API keys can also be set via environment variables — see Configuration.

Persist to a database

# SQLite
articles = scraper.fetch(save_to="sqlite:///./financial_news.db")

# PostgreSQL
articles = scraper.fetch(save_to="postgresql://user:pw@localhost/mydb")

Tables are created automatically if they don't exist. fetch() always returns the Article list regardless.

Custom source

Subclass BaseFetcher to add any source the pipeline doesn't cover.

from finews import Scraper, BaseFetcher, SourceConfig
from scraper.models.article import RawArticle
from datetime import datetime, timezone

class MySource(BaseFetcher):
    def __init__(self, api_key: str):
        super().__init__(SourceConfig(name="my_source", type="api", rate_limit_rps=2.0))
        self._api_key = api_key

    def fetch(self, from_dt=None, to_dt=None, ticker=None, **kwargs) -> list[RawArticle]:
        resp = self._get(
            "https://api.example.com/news",
            params={"key": self._api_key, "symbol": ticker},
        )
        return [
            RawArticle(
                url=item["url"],
                title=item["title"],
                published_at=datetime.fromisoformat(item["published_at"]),
                source_name=self.config.name,
                summary=item.get("summary"),
            )
            for item in resp.json()["articles"]
        ]

# Mix custom and built-in sources freely
scraper = Scraper(sources=[MySource(api_key="secret"), "cnbc", "yahoofinance"])
articles = scraper.fetch(tickers=["AAPL"])

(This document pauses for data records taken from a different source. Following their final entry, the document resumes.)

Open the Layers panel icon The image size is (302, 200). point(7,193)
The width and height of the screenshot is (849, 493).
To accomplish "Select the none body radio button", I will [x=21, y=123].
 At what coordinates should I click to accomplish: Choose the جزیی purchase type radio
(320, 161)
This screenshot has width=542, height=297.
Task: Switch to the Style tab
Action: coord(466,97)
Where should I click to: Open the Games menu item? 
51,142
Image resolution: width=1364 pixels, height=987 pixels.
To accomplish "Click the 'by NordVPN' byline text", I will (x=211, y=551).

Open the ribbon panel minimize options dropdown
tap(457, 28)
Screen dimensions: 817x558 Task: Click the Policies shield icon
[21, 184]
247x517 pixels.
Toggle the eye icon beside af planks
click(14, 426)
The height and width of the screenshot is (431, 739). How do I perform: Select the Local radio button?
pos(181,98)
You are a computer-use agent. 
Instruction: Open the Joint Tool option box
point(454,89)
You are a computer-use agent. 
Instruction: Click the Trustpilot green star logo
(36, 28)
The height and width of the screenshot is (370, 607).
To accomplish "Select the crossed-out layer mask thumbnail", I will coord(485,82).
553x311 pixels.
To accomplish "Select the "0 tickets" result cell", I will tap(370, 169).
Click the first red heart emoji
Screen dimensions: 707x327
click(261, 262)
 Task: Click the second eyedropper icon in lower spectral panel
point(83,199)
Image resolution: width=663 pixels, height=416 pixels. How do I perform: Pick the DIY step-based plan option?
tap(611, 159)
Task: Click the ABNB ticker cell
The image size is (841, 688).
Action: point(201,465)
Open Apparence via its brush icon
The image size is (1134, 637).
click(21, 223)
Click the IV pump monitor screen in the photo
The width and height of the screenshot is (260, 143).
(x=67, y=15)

BaseFetcher provides _get() and _post() with automatic rate limiting and exponential-backoff retries. The rest of the pipeline (extraction, dedup, quality scoring, ticker extraction) runs automatically.


Built-in sources

Name Type Full text Notes
yahoofinance RSS
cnbc RSS
motleyfool RSS
benzinga RSS
businessinsider RSS
fortune RSS
prnewswire RSS Financial press releases only
bloomberg RSS Title + summary (paywalled)
wsj RSS Title + summary (paywalled)
ft RSS Title + summary (paywalled)
seekingalpha RSS Title + summary (paywalled)
newsapi API Key required
finnhub API Key required

Scraper() with no sources argument defaults to all RSS sources.


The Article object

Every item returned by fetch() is a Pydantic model with these fields:

Field Type Description
title str Article headline
body str Full extracted text
summary str Lead paragraph or RSS summary
url str Canonical URL
source_name str Source identifier (e.g. "cnbc_rss")
author str | None Byline if available
published_at datetime Publication time (UTC)
tickers list[str] Extracted ticker symbols
quality_score float 0–1 composite quality score
quality_flags list[str] Flags that reduced the score
word_count int Body word count
language str Detected language code
is_paywall bool Paywall detected
is_duplicate bool Exact duplicate (URL or body hash)
is_near_duplicate bool Near-duplicate (SimHash)
is_metadata_only bool Full-text extraction skipped

Configuration

Set these in a .env file or as environment variables. Only the API keys for sources you actually use are required.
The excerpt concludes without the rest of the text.